St. Cloud Hospital is giving away blood pressure cuffs after finding that the devices convinced pregnant women to seek help when hypertension threatened their health and birth outcomes.
During a test project last year, 38 women identified rising blood pressure through daily at-home use of the free cuffs and sought hospital care. Others reported reduced anxiety because they knew their blood pressure was stable, said Kayla Waldoch, a nursing supervisor at the CentraCare hospital.
"A big part of it is just building the knowledge and confidence in women about when to seek help," she said.
The giveaway was inspired by the Minnesota Perinatal Quality Collaborative, a group of health care systems that sought in 2021 to reduce unexpected, disabling health problems in women following pregnancy and childbirth by 25%.
Hypertension is a key target because it can complicate pregnancies and raise postpartum risks of stroke and heart and kidney diseases. Some women already have chronic hypertension, while more than one in 10 experience onset during or immediately after pregnancy.
The collaborative's efforts include a campaign to increase the percentage of pregnant women in Minnesota hospitals who receive medication within 60 minutes of blood pressure spikes. The target date for the goal was February 2023, but leaders said it could be months or years before they know if they met it.
"The impact for hypertension in particular will take years to fully realize because it does not simply end with the conclusion of pregnancy," said Melissa Bray-Iverslie, a nurse clinician in St. Cloud Hospital's birthing center.
Hypertension during pregnancy can restrict fetal growth and cause other complications that can result in premature births or birth defects. These outcomes are less common in Minnesota, which has some of the nation's lowest rates of preterm birth and infant mortality, according to a 2022 March of Dimes report.
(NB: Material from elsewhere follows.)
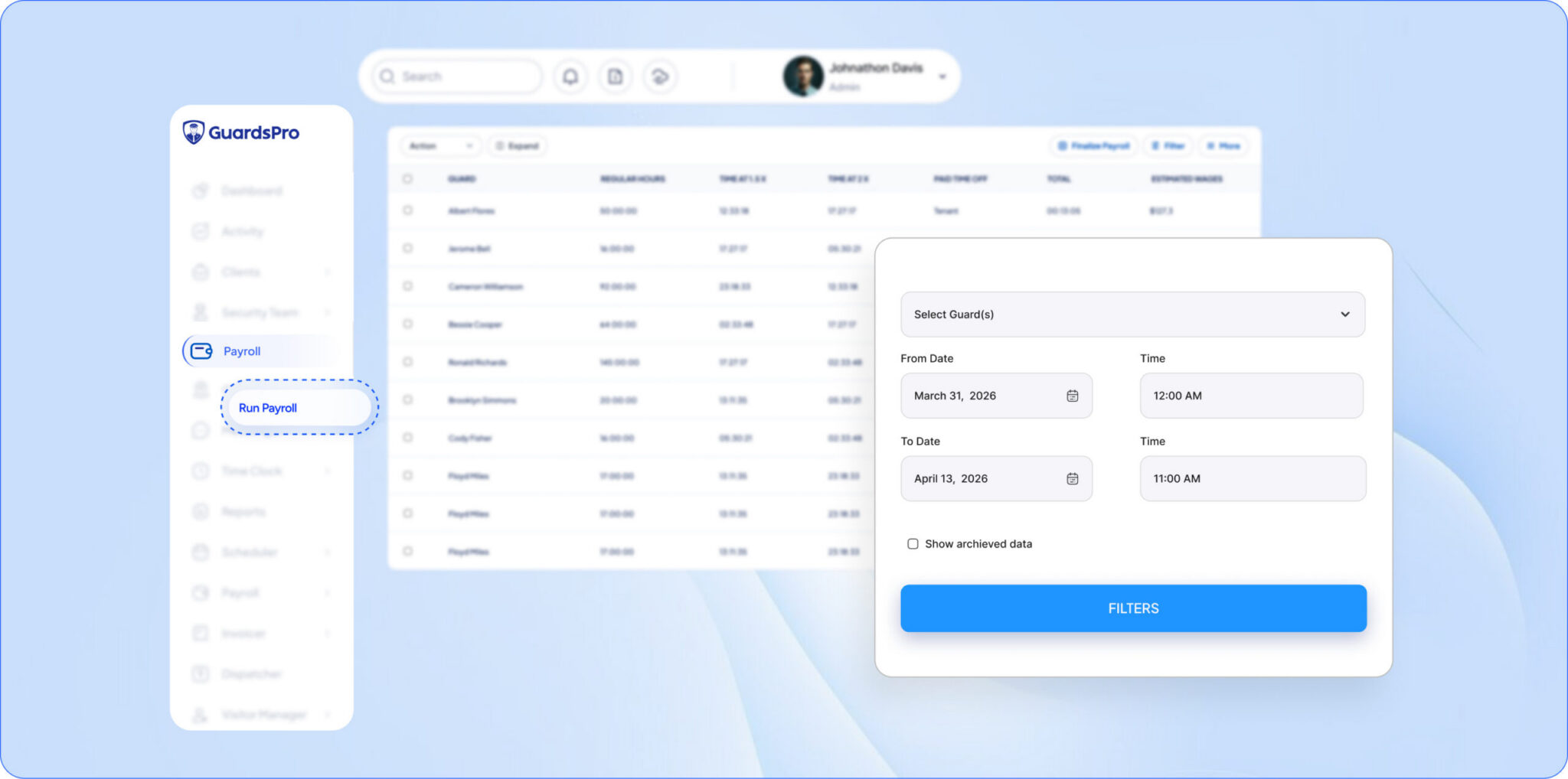1568x779 pixels.
Task: Click the GuardsPro shield logo
Action: (x=194, y=132)

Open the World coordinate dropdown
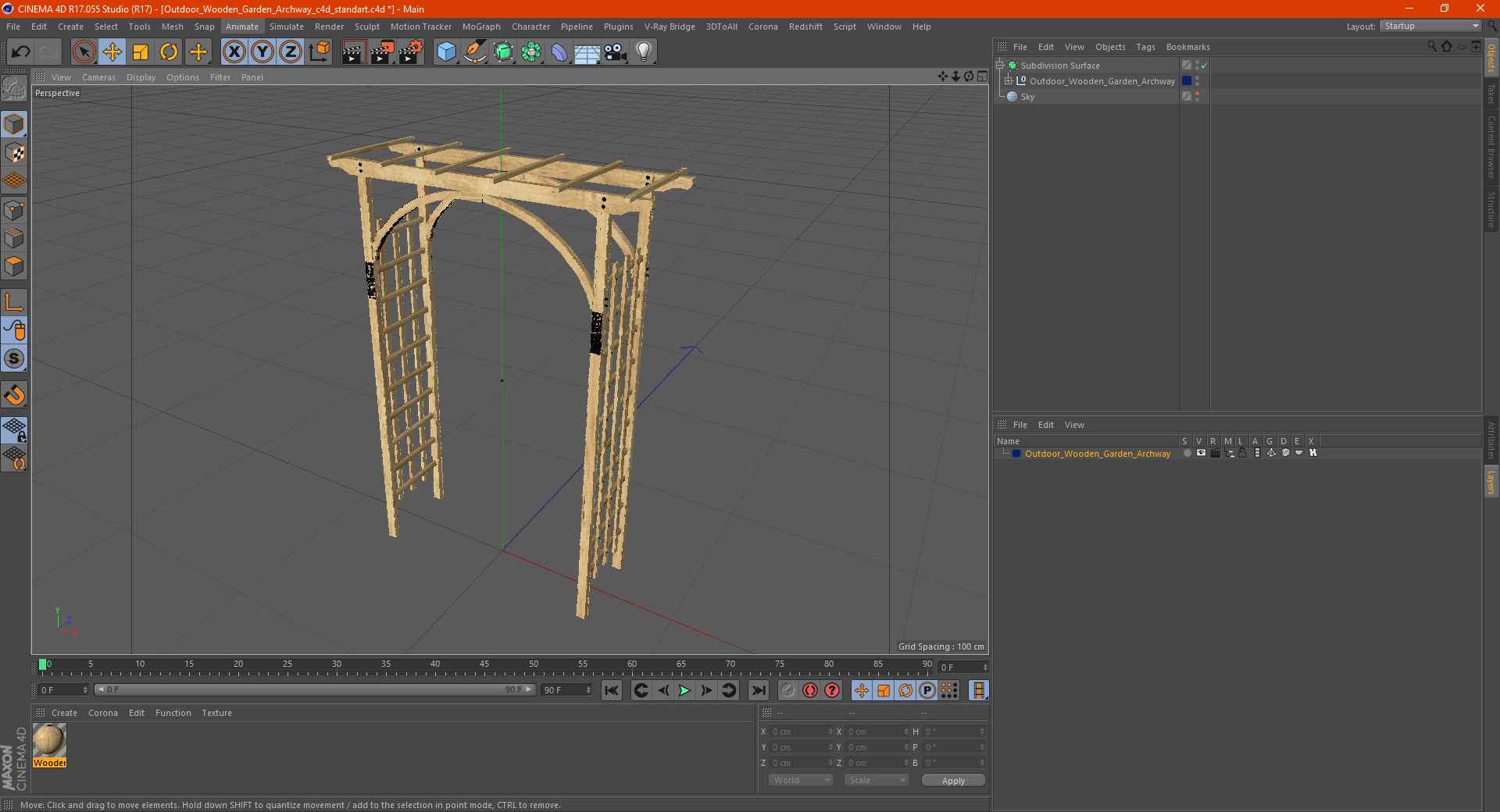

However, that same report showed an increase in preterm birth rates in several large Minnesota counties. And the Centers for Disease Control and Prevention last year reported an increase in maternal deaths.
Brittney Laudenbach had three healthy pregnancies, and thought it would be safe to have a surrogate pregnancy for friends who struggled to have children. Severe headaches early on suggested that she might be at risk for pregnancy-related hypertension, so the St. Cloud obstetrical nurse agreed to monitor her blood pressure at home.
Her blood pressure spiked at about 34 weeks gestation, and she went to the hospital reporting headaches and swelling. Doctors gave her medication to prevent the seizures that can result from extreme hypertension and recommended immediate surgical delivery for the safety of the mother and the twin babies.
"I was scared," said Laudenbach, 31. "I've seen firsthand what can happen to women going through something like that."
Laudenbach credited blood pressure monitoring at home for her quick decision to seek care. Headaches are a common indicator of hypertension, but pregnant women sometimes ignore them or write them off as a lack of caffeine.
M Health Fairview in Minneapolis and other systems are providing blood pressure cuffs to women at risk for pregnancy-related hypertension, but spotty insurance coverage has been a limitation.
The state Medical Assistance program for low-income Minnesotans recently expanded coverage to include digital blood pressure cuffs that are easier for pregnant women to use at home, but some private health plans don't pay for any of them, said Dr. Todd Stanhope, a North Memorial obstetrician and chairman of the state collaborative.
Minnesota lawmakers have proposed requiring health plan coverage of at-home monitoring for any patients with uncontrolled hypertension, which could include pregnant women.
Waldoch said CentraCare pays for the cuffs when insurance doesn't cover them because there is an advantage to giving the devices and training to pregnant women in hospitals or clinics. Some women might not drive to medical supply stores for pickup, while others might borrow old, ill-fitting cuffs from their parents that produce faulty readings.
Supply issues are a concern. CentraCare suspended giveaways earlier this year when it received a delivery of substandard cuffs that produced inconsistent readings. Handouts resumed this week with a new batch that is far more accurate.
Waldoch said monitoring can result in early, induced deliveries for the safety of babies and mothers. However, if monitoring shows that blood pressure levels remain stable, it can allow women to deliver closer to their due dates.
"Sometimes," she said, "it helps us let the delivery go a little bit longer, too."